§ INSTRUCTIONS TO FOLLOW: Give back, word for word, only the lines from the one containing "Nghị Quyết 41 (87, 2547)" to the end of the listing below.

§ WORKING DATA:

------------------------

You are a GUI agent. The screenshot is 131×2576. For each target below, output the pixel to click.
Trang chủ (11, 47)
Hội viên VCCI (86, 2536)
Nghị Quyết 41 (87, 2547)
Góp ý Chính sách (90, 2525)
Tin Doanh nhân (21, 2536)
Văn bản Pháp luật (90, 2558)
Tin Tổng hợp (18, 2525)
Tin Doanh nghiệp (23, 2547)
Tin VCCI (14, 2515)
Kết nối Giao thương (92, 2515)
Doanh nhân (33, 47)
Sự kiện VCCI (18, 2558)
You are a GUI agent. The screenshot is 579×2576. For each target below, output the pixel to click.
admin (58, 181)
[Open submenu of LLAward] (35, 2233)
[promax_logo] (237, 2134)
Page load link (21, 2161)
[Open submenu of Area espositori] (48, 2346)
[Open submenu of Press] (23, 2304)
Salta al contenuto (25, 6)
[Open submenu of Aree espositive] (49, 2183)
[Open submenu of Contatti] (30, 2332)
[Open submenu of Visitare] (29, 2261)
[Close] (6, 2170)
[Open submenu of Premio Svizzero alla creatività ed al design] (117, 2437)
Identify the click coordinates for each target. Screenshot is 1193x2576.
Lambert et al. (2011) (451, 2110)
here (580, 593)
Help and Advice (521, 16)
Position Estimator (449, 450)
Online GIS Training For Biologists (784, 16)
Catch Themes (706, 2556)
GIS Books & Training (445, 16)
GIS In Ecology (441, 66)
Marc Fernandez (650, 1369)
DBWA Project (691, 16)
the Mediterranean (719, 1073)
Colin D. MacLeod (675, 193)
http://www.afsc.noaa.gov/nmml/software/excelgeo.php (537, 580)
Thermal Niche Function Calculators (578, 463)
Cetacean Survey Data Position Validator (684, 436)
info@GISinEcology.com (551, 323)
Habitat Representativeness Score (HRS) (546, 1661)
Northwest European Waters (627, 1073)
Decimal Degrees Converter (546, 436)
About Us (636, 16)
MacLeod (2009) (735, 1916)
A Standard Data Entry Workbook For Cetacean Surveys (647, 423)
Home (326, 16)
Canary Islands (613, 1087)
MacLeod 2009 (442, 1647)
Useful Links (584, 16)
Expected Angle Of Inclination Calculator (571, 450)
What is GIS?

------------------------

§ COMPLETED TASK:
Nghị Quyết 41 (87, 2547)
Góp ý Chính sách (90, 2525)
Tin Doanh nhân (21, 2536)
Văn bản Pháp luật (90, 2558)
Tin Tổng hợp (18, 2525)
Tin Doanh nghiệp (23, 2547)
Tin VCCI (14, 2515)
Kết nối Giao thương (92, 2515)
Doanh nhân (33, 47)
Sự kiện VCCI (18, 2558)
You are a GUI agent. The screenshot is 579×2576. For each target below, output the pixel to click.
admin (58, 181)
[Open submenu of LLAward] (35, 2233)
[promax_logo] (237, 2134)
Page load link (21, 2161)
[Open submenu of Area espositori] (48, 2346)
[Open submenu of Press] (23, 2304)
Salta al contenuto (25, 6)
[Open submenu of Aree espositive] (49, 2183)
[Open submenu of Contatti] (30, 2332)
[Open submenu of Visitare] (29, 2261)
[Close] (6, 2170)
[Open submenu of Premio Svizzero alla creatività ed al design] (117, 2437)
Identify the click coordinates for each target. Screenshot is 1193x2576.
Lambert et al. (2011) (451, 2110)
here (580, 593)
Help and Advice (521, 16)
Position Estimator (449, 450)
Online GIS Training For Biologists (784, 16)
Catch Themes (706, 2556)
GIS Books & Training (445, 16)
GIS In Ecology (441, 66)
Marc Fernandez (650, 1369)
DBWA Project (691, 16)
the Mediterranean (719, 1073)
Colin D. MacLeod (675, 193)
http://www.afsc.noaa.gov/nmml/software/excelgeo.php (537, 580)
Thermal Niche Function Calculators (578, 463)
Cetacean Survey Data Position Validator (684, 436)
info@GISinEcology.com (551, 323)
Habitat Representativeness Score (HRS) (546, 1661)
Northwest European Waters (627, 1073)
Decimal Degrees Converter (546, 436)
About Us (636, 16)
MacLeod (2009) (735, 1916)
A Standard Data Entry Workbook For Cetacean Surveys (647, 423)
Home (326, 16)
Canary Islands (613, 1087)
MacLeod 2009 (442, 1647)
Useful Links (584, 16)
Expected Angle Of Inclination Calculator (571, 450)
What is GIS?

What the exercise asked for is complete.